** Start of Text excerpt **

“Listen, global warming is a real problem, but it’s not the end of the world. A 30-centimetre sea level rise is just not going to bring the world to a standstill, just like it didn’t over the last 150 years.” – Bjorn Lomborg, probably the best informed person on global warming worldwide (my emphasis and opinion).
Welcome to the Supplement and fasten your belts on this one, because today I’m taking on the massive (and controversial) topic of global warming. Before we get into it, however, there’s plenty from this week that needs discussing!
FIrstly, you know by now where I will be starting; inflation. Figures for March were released this week and they were, as predicted, still very high and above consensus forecasts. The 2.8% end-of-year UK inflation forecast from the Office of the Bed of Roses looks a distant memory at this stage, even though that was less than 2 months ago. We are still in double digits – down to 10.1%, the right direction, but slower than expected by the vast majority.
There’s still a bad misunderstanding of how inflation truly works. This is secularity, displaying itself, right now. It is sticky. That’s why the trimmed mean, or the core inflation number, is so important and is taking all the attention right now. In the UK ours is stuck at 6.2%. This number removes the volatile food and energy price changes, and represents a very accurate “minimum” that people need to achieve in terms of pay rises etc. so as not to badly lose a foothold in affordability terms.
The horse has absolutely bolted, ultimately. The gate isn’t even closed yet – as it goes – but the horse has bolted. This number will keep inflation very sticky at around the same mark – so in the 5-7% region – once the base year effects have finally dropped off. Oil is falling again, after the OPEC+ cut in output – primarily because a US recession is looking more and more likely. For core inflation to truly fall through the floor, a recession of really significant proportions – the sort of one that the Bank of England predicted last November and then rowed back on. Consensus still suggests no recession in the UK this year, but consensus will shift after this week.
What does this week’s inflation news mean in a nutshell? Base rate best guess is now 4.75%+ – 5% is definitely on the table. Expect 0.25% on 11th May to go to 4.5% and another 0.25% on 22nd June, just in case either of those put you in particular trouble.
The stronger inflation underpins affordability for rents, but also means that rates are more likely to go up, which has a negative impact on prices. Resi rates (including fees) at about 5% look fairly likely as a midpoint, BTL vanilla rates at 6%, specialist at 7%+; that seems as good a forecast as any for the next 6 months. It will continue to be volatile though.

** End of Text excerpt **
** Start of Dataset **

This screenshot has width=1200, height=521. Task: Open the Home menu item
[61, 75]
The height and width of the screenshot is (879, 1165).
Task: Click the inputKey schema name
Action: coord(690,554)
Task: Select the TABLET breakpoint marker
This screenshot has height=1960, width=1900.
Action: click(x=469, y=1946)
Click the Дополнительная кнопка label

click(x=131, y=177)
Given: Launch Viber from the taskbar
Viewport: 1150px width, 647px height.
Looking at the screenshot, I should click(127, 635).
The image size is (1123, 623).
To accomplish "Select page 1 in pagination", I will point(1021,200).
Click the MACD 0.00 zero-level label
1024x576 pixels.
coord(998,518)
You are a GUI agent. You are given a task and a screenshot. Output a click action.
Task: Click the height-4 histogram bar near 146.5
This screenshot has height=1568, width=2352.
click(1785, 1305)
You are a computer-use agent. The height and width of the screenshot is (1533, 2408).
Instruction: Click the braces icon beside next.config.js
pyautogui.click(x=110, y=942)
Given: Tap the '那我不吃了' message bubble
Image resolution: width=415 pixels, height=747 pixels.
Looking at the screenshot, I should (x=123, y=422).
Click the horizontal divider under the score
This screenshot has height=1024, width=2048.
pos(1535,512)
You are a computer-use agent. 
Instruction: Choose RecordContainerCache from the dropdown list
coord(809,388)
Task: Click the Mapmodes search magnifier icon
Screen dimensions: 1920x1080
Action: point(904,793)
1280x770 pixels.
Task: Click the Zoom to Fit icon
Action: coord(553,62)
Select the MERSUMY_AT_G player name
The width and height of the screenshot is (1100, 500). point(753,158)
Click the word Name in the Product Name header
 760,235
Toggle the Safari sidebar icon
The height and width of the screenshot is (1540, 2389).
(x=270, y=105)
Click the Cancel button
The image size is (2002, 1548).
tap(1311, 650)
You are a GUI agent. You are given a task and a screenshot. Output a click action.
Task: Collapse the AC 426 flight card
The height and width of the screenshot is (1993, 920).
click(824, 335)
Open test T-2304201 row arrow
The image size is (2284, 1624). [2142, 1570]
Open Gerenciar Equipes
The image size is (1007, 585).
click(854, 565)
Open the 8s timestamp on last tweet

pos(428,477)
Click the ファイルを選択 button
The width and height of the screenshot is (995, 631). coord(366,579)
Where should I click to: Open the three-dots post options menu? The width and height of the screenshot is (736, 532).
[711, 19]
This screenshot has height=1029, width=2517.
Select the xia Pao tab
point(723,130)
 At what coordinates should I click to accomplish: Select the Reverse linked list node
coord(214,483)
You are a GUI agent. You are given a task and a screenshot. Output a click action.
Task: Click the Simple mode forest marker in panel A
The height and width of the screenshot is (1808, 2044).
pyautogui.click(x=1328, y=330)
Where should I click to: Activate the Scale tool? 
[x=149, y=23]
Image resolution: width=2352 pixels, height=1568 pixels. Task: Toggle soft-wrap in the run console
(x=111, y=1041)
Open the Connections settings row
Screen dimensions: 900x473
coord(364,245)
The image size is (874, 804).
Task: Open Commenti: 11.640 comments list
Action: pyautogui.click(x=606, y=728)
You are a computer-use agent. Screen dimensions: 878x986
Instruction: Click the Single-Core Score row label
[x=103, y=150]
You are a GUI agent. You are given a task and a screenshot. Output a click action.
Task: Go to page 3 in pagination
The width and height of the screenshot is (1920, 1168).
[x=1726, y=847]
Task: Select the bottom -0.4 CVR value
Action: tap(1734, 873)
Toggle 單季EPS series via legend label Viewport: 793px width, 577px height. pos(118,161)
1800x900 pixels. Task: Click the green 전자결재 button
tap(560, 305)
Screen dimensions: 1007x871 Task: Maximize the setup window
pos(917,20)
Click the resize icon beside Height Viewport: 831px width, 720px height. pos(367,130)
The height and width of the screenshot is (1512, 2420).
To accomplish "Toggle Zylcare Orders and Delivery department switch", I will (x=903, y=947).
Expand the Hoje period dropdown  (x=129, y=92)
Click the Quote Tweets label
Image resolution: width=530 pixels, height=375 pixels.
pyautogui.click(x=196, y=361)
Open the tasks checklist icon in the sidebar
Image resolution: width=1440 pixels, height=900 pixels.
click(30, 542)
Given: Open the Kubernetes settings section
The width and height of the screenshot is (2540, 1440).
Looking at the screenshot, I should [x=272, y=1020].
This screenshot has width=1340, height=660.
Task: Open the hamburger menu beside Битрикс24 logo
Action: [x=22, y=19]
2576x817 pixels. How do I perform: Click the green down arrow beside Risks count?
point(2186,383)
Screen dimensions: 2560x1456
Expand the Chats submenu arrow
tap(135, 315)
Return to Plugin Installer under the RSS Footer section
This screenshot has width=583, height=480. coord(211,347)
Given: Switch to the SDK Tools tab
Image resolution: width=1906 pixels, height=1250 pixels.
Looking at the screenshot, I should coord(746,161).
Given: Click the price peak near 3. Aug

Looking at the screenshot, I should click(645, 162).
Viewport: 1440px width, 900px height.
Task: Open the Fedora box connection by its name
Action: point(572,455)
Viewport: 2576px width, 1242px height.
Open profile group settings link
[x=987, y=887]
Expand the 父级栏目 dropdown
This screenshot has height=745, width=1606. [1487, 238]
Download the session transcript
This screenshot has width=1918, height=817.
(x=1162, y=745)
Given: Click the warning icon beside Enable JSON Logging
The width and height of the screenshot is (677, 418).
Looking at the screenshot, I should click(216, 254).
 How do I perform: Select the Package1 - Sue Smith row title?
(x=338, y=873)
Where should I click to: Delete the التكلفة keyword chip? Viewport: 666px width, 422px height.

** End of Dataset **

Goal of the exercise: Using the inflation newsletter, decide whether each statement agrees with it: (a) UK core inflation is stuck at 6.2%; (b) the March inflation figures came in below consensus forecasts; (c) oil prices are rising again after the OPEC+ output cut. Give yes or no for each, with the deciding words quoted from the newsletter.

Completed exercise:
(a) Yes: "In the UK ours is stuck at 6.2%."
(b) No: "still very high and above consensus forecasts."
(c) No: "Oil is falling again, after the OPEC+ cut in output"